Material supplied: Begin

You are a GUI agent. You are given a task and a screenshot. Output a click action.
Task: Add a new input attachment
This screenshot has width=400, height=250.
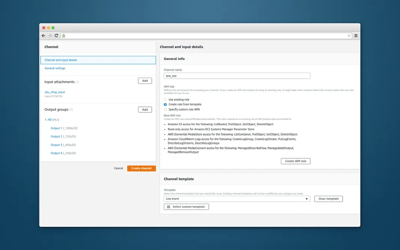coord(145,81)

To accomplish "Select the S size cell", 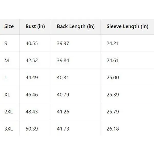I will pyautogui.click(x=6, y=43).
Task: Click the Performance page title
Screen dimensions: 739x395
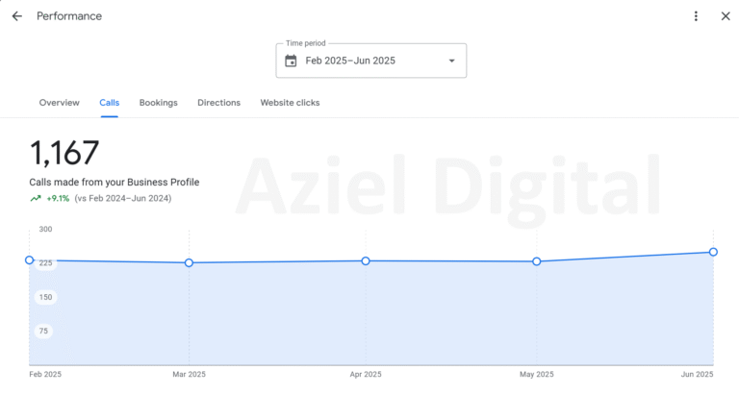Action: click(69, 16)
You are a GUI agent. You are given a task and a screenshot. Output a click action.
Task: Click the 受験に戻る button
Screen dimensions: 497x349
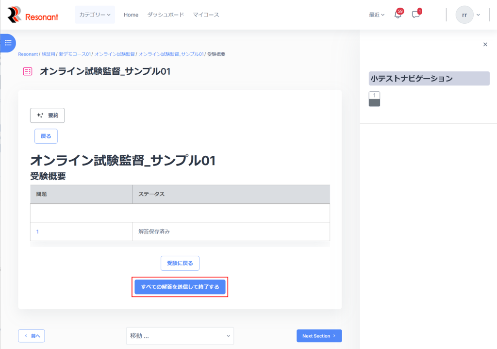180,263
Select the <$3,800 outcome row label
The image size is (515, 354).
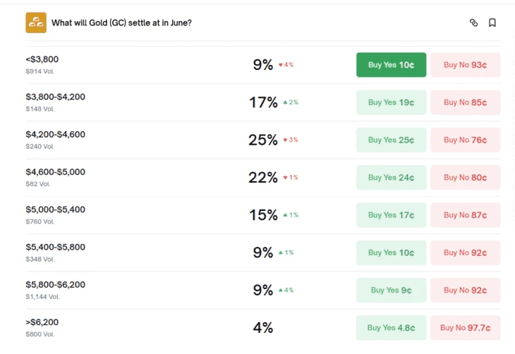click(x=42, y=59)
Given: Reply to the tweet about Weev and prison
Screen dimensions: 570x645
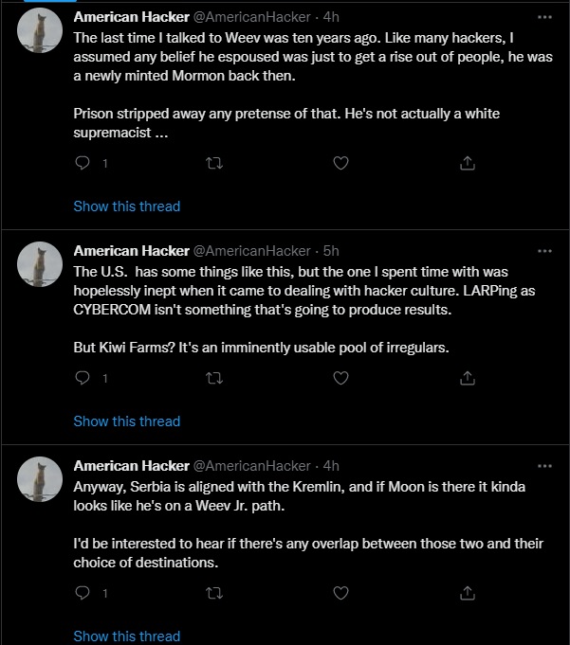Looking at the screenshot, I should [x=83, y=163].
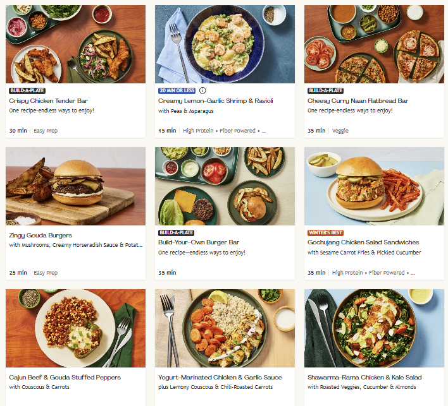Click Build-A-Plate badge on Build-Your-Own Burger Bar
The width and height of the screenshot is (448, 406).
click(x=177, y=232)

Material supplied: End

## What is expected
Treat the line with "Task: Click the 受験に戻る button" as the start and the line with "Given: Reply to" as the end, and return exactly that span of the data above, both ends included, without pictures.

## Task solution
Task: Click the 受験に戻る button
Screen dimensions: 497x349
180,263
Select the <$3,800 outcome row label
The image size is (515, 354).
click(x=42, y=59)
Given: Reply to the tweet about Weev and prison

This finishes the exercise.